→ **Passage provided**:
== == ==

Auditor additional procedure is restricted to this clause includes reporting on ‘amounts which are deemed to be deposits’ in addition to deposits accepted by the company. 

There are some instances where an amount could be deemed to be deposits, the auditor should obtain the list of amounts received in the course of the business of the company as advances, security deposits and assess them against the requirements of sub-clause (xii) of Rule 2(1) (c) of the Companies (Acceptance of Deposits) Rules, 2014, to analyze whether such amounts have been given the color and shape of deposits. Auditor should also examine the Form DPT-3 filed by the company as required under the provisions of Companies Act, 2013.

13.

 3(vii)(a) Amendment has been bought in this clause by way of modification.

 ” whether the company is regular in depositing undisputed statutory dues including Goods and Services Tax, provident fund, employees’ state insurance, income-tax, sales-tax, service tax, duty of customs, duty of excise, value added tax, cess and any other statutory dues to the appropriate authorities and if not, the extent of the arrears of outstanding statutory dues as on the last day of the financial year concerned for a period of more than six months from the date they became payable, shall be indicated”

Auditor procedures and reporting remains the same as earlier procedures apart from that auditor must perform additional procedures on examining statutory dues relating to goods and service tax. Auditor can obtain written representation and examine the monthly return filling whether it is regular and reconciled with the vendor balance in respect of input tax credit and check for any notice of demand by consulting with legal counsel and review minutes of meeting and legal expense account for any provision made for late fees. 

Reporting format has been provided under page 93 of guidance note.

14.

 3(viii) Amendment has been bought in this clause by way of modification.

 “whether any transactions not recorded in the books of account have been surrendered or disclosed as income during the year in the tax assessments under the Income Tax Act, 1961 (43 of 1961), if so, whether the previously unrecorded income has been properly recorded in the books of account during the year”

The auditor should also obtain a copy of the statements made during search and survey to verify the nature of income so surrendered or disclosed. Accordingly, where the addition is made by the income tax authorities and the company has disputed such additions, reporting under this clause is not applicable. Auditor is required to review all the tax assessment till the date of signing auditor’s report to identify whether assessee has surrendered or disclosed any income. 

Auditor has also to view on Ind As- 8 and AS-5 perspective for recording any prior period entry or recorded as exceptional items.

15.

 3(ix)(a) Amendment has been bought in this clause by way of modification.

“whether the company has defaulted in repayment of loans or other borrowings or in the payment of interest thereon to any lender, if yes, the period and the amount of default to be reported”

== == ==

→ **Directions**:
1. Rewrite the paragraph of the passage on audit reporting clauses that begins "Auditor procedures and reporting remains the same" as a short bulleted list that keeps its main facts.
2. Resume the passage on audit reporting clauses after its last sentence, keeping its style and subject.
The lines that come next are separate material with no connection to the passage on audit reporting clauses.

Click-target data
== == ==

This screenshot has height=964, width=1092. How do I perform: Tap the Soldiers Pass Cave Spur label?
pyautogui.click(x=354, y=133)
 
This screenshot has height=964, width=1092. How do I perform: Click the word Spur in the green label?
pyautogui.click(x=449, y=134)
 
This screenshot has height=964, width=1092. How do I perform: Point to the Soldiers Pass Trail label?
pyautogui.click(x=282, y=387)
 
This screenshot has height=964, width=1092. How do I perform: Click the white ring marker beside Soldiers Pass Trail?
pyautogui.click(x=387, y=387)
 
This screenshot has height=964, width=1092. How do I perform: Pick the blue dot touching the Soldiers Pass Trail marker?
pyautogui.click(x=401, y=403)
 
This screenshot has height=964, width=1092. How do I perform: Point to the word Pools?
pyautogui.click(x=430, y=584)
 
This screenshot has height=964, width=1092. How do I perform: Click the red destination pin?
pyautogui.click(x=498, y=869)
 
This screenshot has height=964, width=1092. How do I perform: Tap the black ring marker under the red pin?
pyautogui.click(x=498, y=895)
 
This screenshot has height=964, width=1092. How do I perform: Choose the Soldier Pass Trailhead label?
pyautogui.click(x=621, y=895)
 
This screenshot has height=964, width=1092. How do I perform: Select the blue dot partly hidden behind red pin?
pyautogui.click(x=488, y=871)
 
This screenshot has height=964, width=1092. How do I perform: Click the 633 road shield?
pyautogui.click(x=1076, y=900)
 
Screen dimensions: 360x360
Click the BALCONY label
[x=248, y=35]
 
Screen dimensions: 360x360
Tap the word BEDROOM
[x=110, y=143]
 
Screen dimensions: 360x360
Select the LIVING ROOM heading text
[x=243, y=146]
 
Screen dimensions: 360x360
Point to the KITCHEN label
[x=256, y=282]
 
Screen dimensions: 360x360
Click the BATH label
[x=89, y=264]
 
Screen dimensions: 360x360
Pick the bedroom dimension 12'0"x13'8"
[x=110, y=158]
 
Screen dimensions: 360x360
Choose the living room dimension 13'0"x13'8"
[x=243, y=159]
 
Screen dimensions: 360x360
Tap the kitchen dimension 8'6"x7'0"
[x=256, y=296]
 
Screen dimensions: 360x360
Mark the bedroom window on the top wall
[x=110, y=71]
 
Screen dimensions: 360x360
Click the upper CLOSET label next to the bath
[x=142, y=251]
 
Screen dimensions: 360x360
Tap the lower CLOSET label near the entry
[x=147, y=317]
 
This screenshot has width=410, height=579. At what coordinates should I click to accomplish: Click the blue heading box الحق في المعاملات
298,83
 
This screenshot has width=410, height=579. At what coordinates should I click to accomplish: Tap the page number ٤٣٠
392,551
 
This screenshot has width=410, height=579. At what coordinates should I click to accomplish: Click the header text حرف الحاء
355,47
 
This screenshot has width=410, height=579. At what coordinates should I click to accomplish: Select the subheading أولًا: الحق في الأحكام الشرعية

== == ==

→ **Outputs in order**:
1.
- Procedures and reporting stay as before, except that the auditor must perform additional procedures on statutory dues relating to goods and service tax.
- The auditor can obtain a written representation.
- The auditor can examine the monthly return filing to see whether it is regular and reconciled with the vendor balance for input tax credit.
- The auditor can check for any notice of demand by consulting legal counsel.
- The auditor can review minutes of meetings and the legal expense account for any provision made for late fees.

2.
 Auditor is required to report whether the company has defaulted in repayment of loans or other borrowings or in the payment of interest thereon to any lender, it is clarified that the borrowings do not include public deposits as the reporting on public deposits is covered by clause 3(v) of the Order. It is clarified that for the purpose of reporting under this clause, preference share capital should not be considered as borrowing. The auditor should obtain the schedule of repayments to all lenders from the management of the company. The auditor should examine the relevant agreements containing the terms and conditions of the loans and borrowings of the company taken from all lenders.

16.

3(ix)(b) New sub-clause has been inserted. 

 “whether the company is a declared wilful defaulter by any bank or financial institution or other lender”

Reporting under this clause would normally be required when there has been a default by the company in repayments of loans and/or interest to lenders. Auditor is required to refer Reserve Bank of India master circular RBI/2014- 15/73DBR.No.CID.BC.57/20.16.003/2014-15 dated July 1, 2014, to analyze the definition of willful default, and the term lender appearing in the RBI Circular covers all banks/financial institutions to which any amount is due, provided it is arising on account of any banking transaction, including off balance sheet transactions such as derivatives, guarantee and letter of credit. Auditor should obtain confirmation from banks and financial institution regarding any willful default. The auditor should enquire from the management whether the company has been declared a willful defaulter or has been issued a show-cause notice by any bank, financial institution or government/government authority as per the procedure described under the RBI Circular. The auditor should obtain a signed declaration in this regard from the management.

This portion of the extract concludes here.